Records excerpted from a collection:
---------------
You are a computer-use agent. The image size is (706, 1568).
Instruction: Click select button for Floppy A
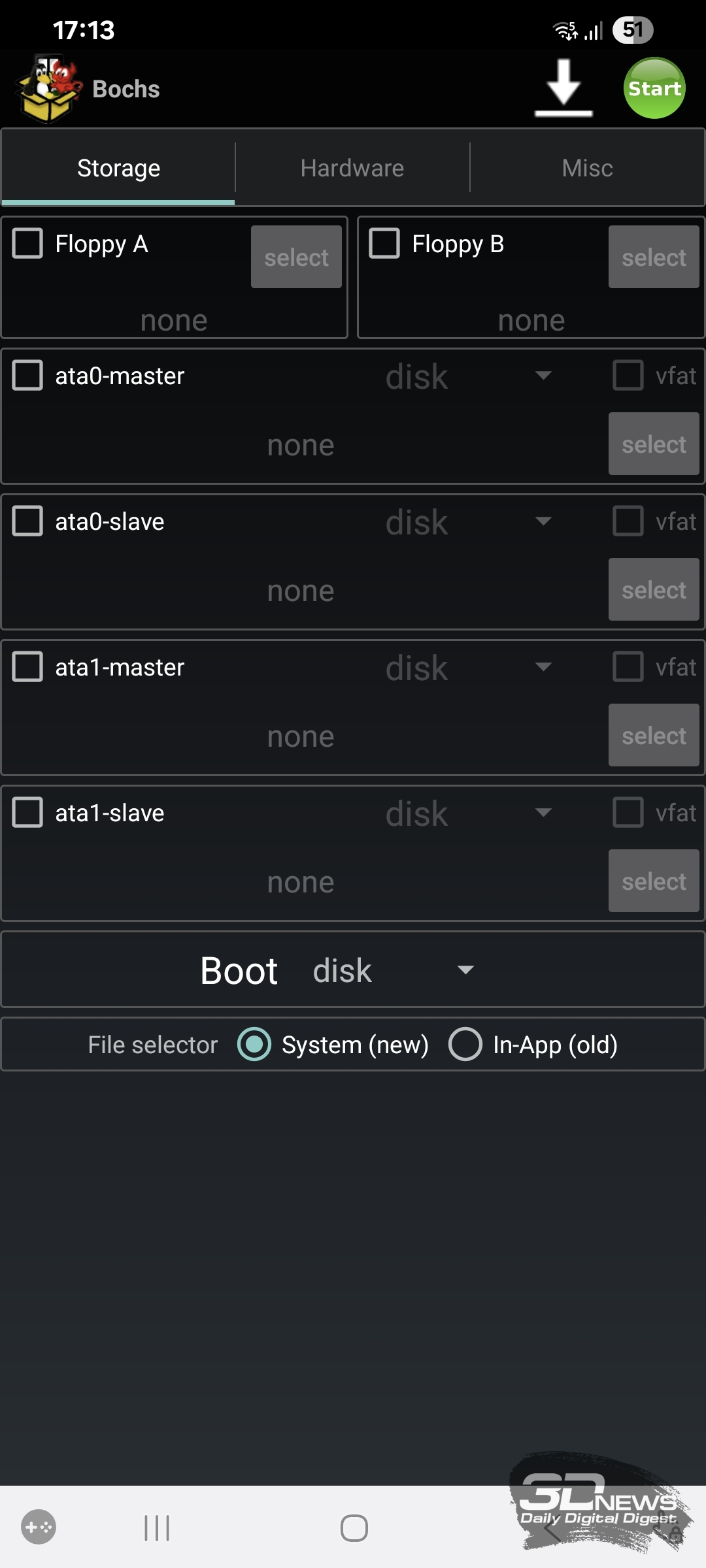tap(296, 257)
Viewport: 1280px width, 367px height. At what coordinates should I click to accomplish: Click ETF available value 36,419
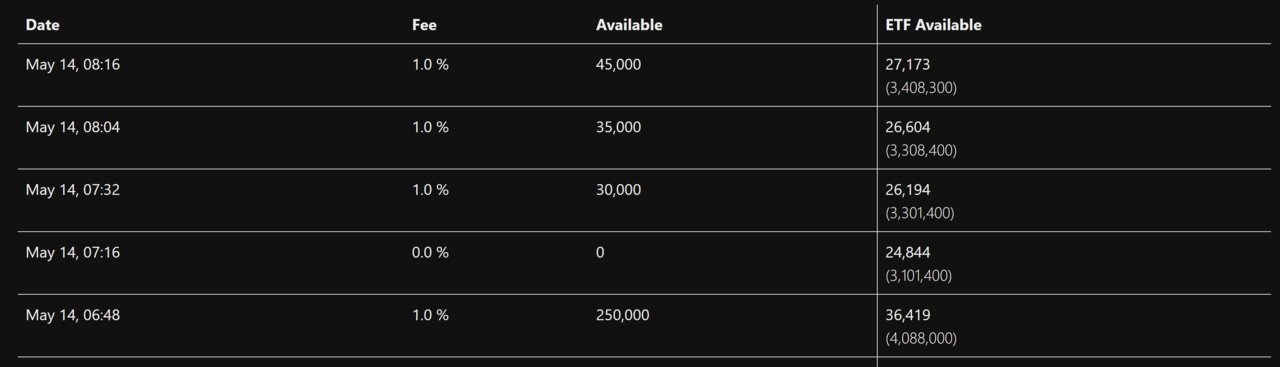click(908, 315)
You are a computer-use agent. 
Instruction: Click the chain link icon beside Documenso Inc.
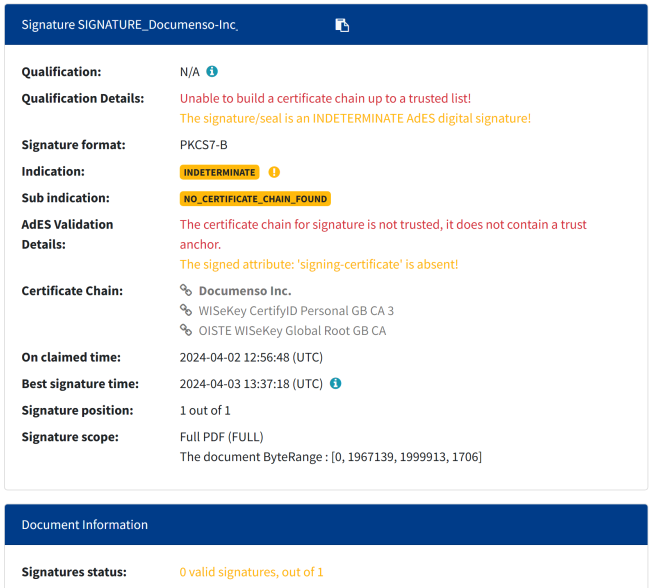coord(185,291)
---------------
**What this task involves:** Please retype every record above exactly, leaving out the pictures.

**Result for this task:**
You are a computer-use agent. The image size is (706, 1568).
Instruction: Click select button for Floppy A
tap(296, 257)
Viewport: 1280px width, 367px height. At what coordinates should I click to accomplish: Click ETF available value 36,419
click(908, 315)
You are a computer-use agent. 
Instruction: Click the chain link icon beside Documenso Inc.
coord(185,291)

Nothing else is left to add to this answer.